◆ **Source data**:
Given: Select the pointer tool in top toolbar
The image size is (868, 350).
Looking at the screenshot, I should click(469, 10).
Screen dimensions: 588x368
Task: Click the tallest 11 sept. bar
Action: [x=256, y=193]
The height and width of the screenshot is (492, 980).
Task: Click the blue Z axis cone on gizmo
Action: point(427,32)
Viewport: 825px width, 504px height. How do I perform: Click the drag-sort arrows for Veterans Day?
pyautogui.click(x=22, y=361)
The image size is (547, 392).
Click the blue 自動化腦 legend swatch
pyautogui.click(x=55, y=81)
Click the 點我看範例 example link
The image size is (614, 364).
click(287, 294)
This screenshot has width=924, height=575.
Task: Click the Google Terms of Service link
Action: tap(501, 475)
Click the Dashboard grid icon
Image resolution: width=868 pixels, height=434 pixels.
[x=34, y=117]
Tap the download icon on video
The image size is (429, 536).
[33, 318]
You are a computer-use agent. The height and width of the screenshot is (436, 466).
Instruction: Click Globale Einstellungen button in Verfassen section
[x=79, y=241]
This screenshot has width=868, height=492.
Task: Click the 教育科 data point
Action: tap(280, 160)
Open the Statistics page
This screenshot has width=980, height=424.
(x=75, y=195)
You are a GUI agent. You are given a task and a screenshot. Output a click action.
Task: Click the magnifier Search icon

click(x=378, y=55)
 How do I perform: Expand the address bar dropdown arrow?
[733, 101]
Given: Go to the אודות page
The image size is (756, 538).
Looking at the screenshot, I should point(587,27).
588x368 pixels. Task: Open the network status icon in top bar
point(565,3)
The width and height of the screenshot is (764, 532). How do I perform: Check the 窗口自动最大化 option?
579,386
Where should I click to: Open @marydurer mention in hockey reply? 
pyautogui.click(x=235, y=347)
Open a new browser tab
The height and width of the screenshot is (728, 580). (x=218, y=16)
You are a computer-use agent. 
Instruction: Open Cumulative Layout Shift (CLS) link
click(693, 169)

◆ **Work request**: Write every entry out again exactly.

◆ **Output below**:
Given: Select the pointer tool in top toolbar
The image size is (868, 350).
Looking at the screenshot, I should click(469, 10).
Screen dimensions: 588x368
Task: Click the tallest 11 sept. bar
Action: [x=256, y=193]
The height and width of the screenshot is (492, 980).
Task: Click the blue Z axis cone on gizmo
Action: point(427,32)
Viewport: 825px width, 504px height. How do I perform: Click the drag-sort arrows for Veterans Day?
pyautogui.click(x=22, y=361)
The image size is (547, 392).
Click the blue 自動化腦 legend swatch
pyautogui.click(x=55, y=81)
Click the 點我看範例 example link
The image size is (614, 364).
click(287, 294)
This screenshot has width=924, height=575.
Task: Click the Google Terms of Service link
Action: tap(501, 475)
Click the Dashboard grid icon
Image resolution: width=868 pixels, height=434 pixels.
[x=34, y=117]
Tap the download icon on video
The image size is (429, 536).
[33, 318]
You are a computer-use agent. The height and width of the screenshot is (436, 466).
Instruction: Click Globale Einstellungen button in Verfassen section
[x=79, y=241]
This screenshot has width=868, height=492.
Task: Click the 教育科 data point
Action: tap(280, 160)
Open the Statistics page
This screenshot has width=980, height=424.
(x=75, y=195)
You are a GUI agent. You are given a task and a screenshot. Output a click action.
Task: Click the magnifier Search icon

click(x=378, y=55)
 How do I perform: Expand the address bar dropdown arrow?
[733, 101]
Given: Go to the אודות page
The image size is (756, 538).
Looking at the screenshot, I should point(587,27).
588x368 pixels. Task: Open the network status icon in top bar
point(565,3)
The width and height of the screenshot is (764, 532). How do I perform: Check the 窗口自动最大化 option?
579,386
Where should I click to: Open @marydurer mention in hockey reply? 
pyautogui.click(x=235, y=347)
Open a new browser tab
The height and width of the screenshot is (728, 580). (x=218, y=16)
You are a computer-use agent. 
Instruction: Open Cumulative Layout Shift (CLS) link
click(693, 169)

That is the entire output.